TeX - an odd markup language

Why do I say odd?

Over the last couple of iterations at $work, I have wanted to produce some automated PDF reports from out of our database, with the option to pull in some additional images should they be available.

Now, I'm using the perl ClearPress MVC framework for the application, and it is nice and friendly in that I can Template my TeX and push that through pdflatex to get the PDF.

No problems so far. The data is therefore obtained and pushed into the template in exactly the same way as with HTML.

A nice simple bit of TeX markup and I get a nicely formatted PDF report yes?


Unlike scripting languages and HTML, it doesn't seem to be doing everything top to bottom. Some of my tables end up above Section headings, images too.


Now, prior to this I have had no experience with TeX in any flavour before.
I start by looking into main uses of TeX. For those not in the know, it is a markup designed for Mathematical equation rendering, and is popular with Journal entries as with simple markup given with the paper, they can change the formatting to suit the Journal.

So I start looking around the Google querying how to do formatting. The answers to queries I have seem to always take me to forums, as opposed to any sort of manual. The first answer took me to the info in the paragraph above, basically saying that we want to do your formatting, don't do it yourself.
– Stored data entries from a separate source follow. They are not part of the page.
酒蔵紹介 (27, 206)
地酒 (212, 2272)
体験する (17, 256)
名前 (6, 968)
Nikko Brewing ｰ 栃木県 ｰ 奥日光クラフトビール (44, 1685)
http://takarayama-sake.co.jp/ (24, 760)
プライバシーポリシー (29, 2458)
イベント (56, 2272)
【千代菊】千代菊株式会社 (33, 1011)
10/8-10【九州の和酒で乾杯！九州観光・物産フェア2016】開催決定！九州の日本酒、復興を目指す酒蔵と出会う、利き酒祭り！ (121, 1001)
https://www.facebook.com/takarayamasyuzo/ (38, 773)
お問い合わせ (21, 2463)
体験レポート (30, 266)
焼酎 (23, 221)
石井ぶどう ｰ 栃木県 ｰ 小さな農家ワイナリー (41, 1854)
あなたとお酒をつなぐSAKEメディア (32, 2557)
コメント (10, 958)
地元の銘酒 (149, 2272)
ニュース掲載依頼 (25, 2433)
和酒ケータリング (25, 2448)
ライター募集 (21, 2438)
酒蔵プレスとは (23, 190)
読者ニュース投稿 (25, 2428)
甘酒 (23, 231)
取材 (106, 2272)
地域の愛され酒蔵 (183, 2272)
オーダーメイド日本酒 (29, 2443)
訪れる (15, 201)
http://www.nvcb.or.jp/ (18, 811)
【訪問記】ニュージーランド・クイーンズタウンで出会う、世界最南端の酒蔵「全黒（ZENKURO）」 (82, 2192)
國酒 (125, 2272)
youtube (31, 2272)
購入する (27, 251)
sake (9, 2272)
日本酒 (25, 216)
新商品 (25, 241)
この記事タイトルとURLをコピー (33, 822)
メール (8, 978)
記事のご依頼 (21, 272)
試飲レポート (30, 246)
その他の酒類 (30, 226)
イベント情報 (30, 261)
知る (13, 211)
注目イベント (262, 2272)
And there was an interesting discussion in a forum with one person giving a way of telling your table/image 'Put yourself there!' and another asking 'Why on Earth would you want to limit your table/image to the one position'.

Also, another one was escaping special characters. Eventually, I came to the following link The Comprehensive LaTeX Symbol List - The UK TeX Archive (pdf download) but not after having been pushed around forum answers again.

It goes to show that forums are great places for information (although, sometimes the question to Google often brings up that in favour of the manual :) ).

But again, why do I say odd?

Well it seems that TeX doesn't do Markup in quite the logical way I would do Markup (which is the way HTML does it). HTML says start at the top, display the marked up code from top to bottom, unless the markup (combined with css/javascript) tells me to do it otherwise. TeX seems to say, Start at the top, but float everything to where I think it is best, unless the markup specifies something different. This seems to keep the order of the same types of items, but doesn't necessarily keep the items where written.

Also, special characters are not always represented with a textual markup version, or an actual escaped version. i.e.

  \ needs to be \textbackslash, not \\ (as that actually means newline)
  # needs to be \#, there isn't a \texthash, and \hash doesn't always work

I think that, had I known this at the start, I'd have then had a better idea of how to query Google for info. TeX is clearly a useful Markup, and by the looks of it, very extensible (I pulled in 'grffile' in order for it to deal with spaces in filenames and paths), but it isn't as quick to pick up as html.